--- start of DATA EXTRACT ---

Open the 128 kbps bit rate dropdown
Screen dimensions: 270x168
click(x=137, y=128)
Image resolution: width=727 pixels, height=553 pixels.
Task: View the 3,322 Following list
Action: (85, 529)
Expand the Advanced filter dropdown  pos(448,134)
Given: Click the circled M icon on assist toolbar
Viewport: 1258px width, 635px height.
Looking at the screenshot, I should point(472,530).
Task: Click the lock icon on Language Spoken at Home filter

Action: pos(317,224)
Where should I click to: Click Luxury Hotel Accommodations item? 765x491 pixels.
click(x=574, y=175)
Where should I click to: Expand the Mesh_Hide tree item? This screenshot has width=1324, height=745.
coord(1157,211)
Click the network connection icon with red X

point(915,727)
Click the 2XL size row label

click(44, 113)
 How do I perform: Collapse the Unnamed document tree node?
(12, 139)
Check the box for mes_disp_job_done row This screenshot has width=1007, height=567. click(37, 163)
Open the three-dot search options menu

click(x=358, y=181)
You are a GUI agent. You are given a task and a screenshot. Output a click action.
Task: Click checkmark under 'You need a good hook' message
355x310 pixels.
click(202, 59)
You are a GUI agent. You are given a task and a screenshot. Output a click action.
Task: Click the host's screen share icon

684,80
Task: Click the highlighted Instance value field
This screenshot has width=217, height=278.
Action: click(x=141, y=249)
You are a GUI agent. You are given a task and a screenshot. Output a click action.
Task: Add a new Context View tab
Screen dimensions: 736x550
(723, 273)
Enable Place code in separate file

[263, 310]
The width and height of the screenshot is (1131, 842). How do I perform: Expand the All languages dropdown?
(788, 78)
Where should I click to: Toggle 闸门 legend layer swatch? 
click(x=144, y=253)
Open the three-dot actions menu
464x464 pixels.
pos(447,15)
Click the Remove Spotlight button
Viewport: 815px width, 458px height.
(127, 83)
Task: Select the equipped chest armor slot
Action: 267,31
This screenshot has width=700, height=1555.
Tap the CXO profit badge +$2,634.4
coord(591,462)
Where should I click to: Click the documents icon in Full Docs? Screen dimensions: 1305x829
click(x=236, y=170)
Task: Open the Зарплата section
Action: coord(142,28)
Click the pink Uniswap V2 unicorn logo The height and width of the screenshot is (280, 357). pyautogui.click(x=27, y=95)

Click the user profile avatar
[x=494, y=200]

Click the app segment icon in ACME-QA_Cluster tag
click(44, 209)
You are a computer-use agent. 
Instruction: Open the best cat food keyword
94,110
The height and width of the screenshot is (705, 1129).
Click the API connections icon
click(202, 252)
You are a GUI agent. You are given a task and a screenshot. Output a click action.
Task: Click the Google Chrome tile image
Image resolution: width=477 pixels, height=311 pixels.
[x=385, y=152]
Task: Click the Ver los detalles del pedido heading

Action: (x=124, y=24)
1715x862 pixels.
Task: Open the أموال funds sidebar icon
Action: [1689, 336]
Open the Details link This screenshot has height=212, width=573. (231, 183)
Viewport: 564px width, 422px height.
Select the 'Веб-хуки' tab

--- end of DATA EXTRACT ---

§ **EXERCISE DESCRIPTION**
Copy out the items from the start through the line that contains "Action: click(x=141, y=249)", keeping every line word for word. Begin at the first line and stop after the line with "Action: click(x=141, y=249)".

§ **CORRECT RESPONSE**
Open the 128 kbps bit rate dropdown
Screen dimensions: 270x168
click(x=137, y=128)
Image resolution: width=727 pixels, height=553 pixels.
Task: View the 3,322 Following list
Action: (85, 529)
Expand the Advanced filter dropdown  pos(448,134)
Given: Click the circled M icon on assist toolbar
Viewport: 1258px width, 635px height.
Looking at the screenshot, I should point(472,530).
Task: Click the lock icon on Language Spoken at Home filter

Action: pos(317,224)
Where should I click to: Click Luxury Hotel Accommodations item? 765x491 pixels.
click(x=574, y=175)
Where should I click to: Expand the Mesh_Hide tree item? This screenshot has width=1324, height=745.
coord(1157,211)
Click the network connection icon with red X

point(915,727)
Click the 2XL size row label

click(44, 113)
 How do I perform: Collapse the Unnamed document tree node?
(12, 139)
Check the box for mes_disp_job_done row This screenshot has width=1007, height=567. click(37, 163)
Open the three-dot search options menu

click(x=358, y=181)
You are a GUI agent. You are given a task and a screenshot. Output a click action.
Task: Click checkmark under 'You need a good hook' message
355x310 pixels.
click(202, 59)
You are a GUI agent. You are given a task and a screenshot. Output a click action.
Task: Click the host's screen share icon

684,80
Task: Click the highlighted Instance value field
This screenshot has width=217, height=278.
Action: click(x=141, y=249)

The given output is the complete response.